A judge has ruled against two plaintiffs in a Petersburg law suit challenging the state’s rules for sealed search warrants in criminal investigations that don’t result in any charges. The plaintiffs plan to appeal the ruling but the Petersburg borough and a former local police officer won’t be a defendant in the case anymore.
The suit seeks to challenge the state’s rules of criminal procedure for evidence seized in a criminal investigation that doesn’t result in any charges. It was brought by former Petersburg resident Danny Thompson and current resident Greg Richeson. In separate investigations involving marijuana in 2013, law enforcement obtained search warrants and seized personal property from the men.
“Both suffered delays of over four years before their stuff was returned,” said attorney Fred Triem who represents the two men. “One guy has still not gotten his stuff back but the police have offered to return it to him recently. And four years is way too long to keep things of this nature without bringing a criminal complaint.”
Officers seized cell phones, coins, guns, computers, electronics, cameras and other private property as part of criminal investigations. Police found marijuana plants in a home in one case and marijuana in the mail in the other investigation but prosecutors ultimately decided against bringing any charges.
State rules say search warrants, affidavits, receipts and inventories must be kept sealed until charges related to the warrant have been filed or four years have elapsed. A court can release those documents earlier for good cause. The plaintiffs don’t dispute the validity of the search warrants but they argue the length of time their property was held as potential evidence violated their constitutional rights.
Superior court judge William Carey ruled against the plaintiffs at the end of April and again in July. He wrote that the plaintiffs have shown no constitutional violation let alone any flagrant violation. In January Carey also ruled against the plaintiffs’ motion to expand the case into a class action. Triem sought to bring more plaintiffs into the case and expand the list of defendants to include drug task forces around the state. He’s now expecting to appeal the judge’s rulings to the state supreme court.
“In any other court in the country in an enlightened court in an urban area with a court that has experience in class action litigation this case would have been certified as a class action,” Triem said. “And in fact there are numerous cases similar to this one that were certified as class actions. But it’s my dumb luck that I brought the case in Petersburg, Alaska and the court here does not understand the fundamental principles of class action litigation and therefor denied the motion. So I have to appeal.”
Triem argues that the seizure and holding of property is a way for police to punish people outside of the court process.
Defendants in the civil suit were the Petersburg borough, a local police officer and the regional drug task force Southeast Alaska Cities Against Drugs or SEACAD. A state trooper and a former head of the regional task force were also named as defendants along with the Department of Public Safety and the Statewide Drug Enforcement Unit for their involvement with SEACAD.

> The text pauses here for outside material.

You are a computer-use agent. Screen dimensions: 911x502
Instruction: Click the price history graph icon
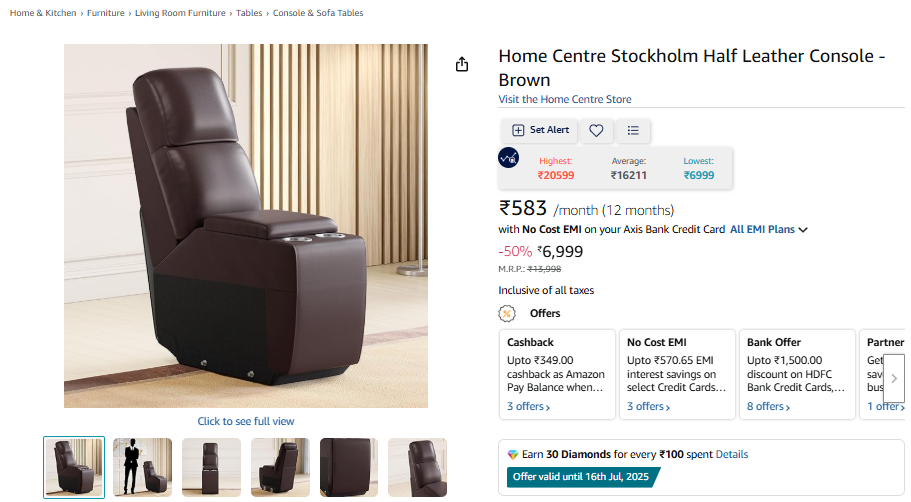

Assistant attorney general Marianna Carpeneti is representing state law enforcement in the case and is pleased with the court’s ruling.
“Our position is that suing the Department of Public Safety and particularly individual state troopers is not the way to effect the change that plaintiffs seem to be trying to effect with this lawsuit which is to say they’re looking for a change in the criminal rules, specifically criminal rule 37 and how search warrants are treated and the fact that they’re sealed,” Carpeneti said.
An April ruling by judge Carey found for the defendants in all but one argument. That was the dispute over whether there was an improper taking of property by the state in the time before that property was returned. On that point the case almost went to trial. However, Triem ultimately wanted to appeal the entire case in a higher court and didn’t oppose the state’s motion to rule against him in that argument as well.
Tim Bowman represented the borough in the case. His legal fees are being paid by the borough’s insurance carrier.
“It I think was difficult for them to face this kind of a lawsuit where they’re being accused of some rather salacious things that simply weren’t true,” Bowman said. “This was a dedicated police department doing its best to effectuate the law within its jurisdiction. We’re just pleased now that we have this matter behind us.”
The plaintiffs and the borough have come to agreement on a settlement that will end the borough’s involvement in the case. The borough will pay 6,000 dollars to the two men, the equivalent of the value of property held during the investigation. Bowman said the borough isn’t admitting any wrongdoing and calls the settlement a business decision to get out of the case rather than continue to defend it.
“The borough certainly has done the best that it can with the resources that’s available to it,” he said. “They reach out to other agencies for assistance in this matter. And frankly sometimes these kinds of cases are difficult for small town police departments to investigate and prosecute.”
Attorneys for the defendants and the judge pointed out that the plaintiffs didn’t pursue the existing process in criminal rule for earlier return of their property. The plaintiffs’ attorney says they did seek to unseal the search warrants before the four years elapsed but were denied. The suit had been scheduled to go to trial in superior court this month.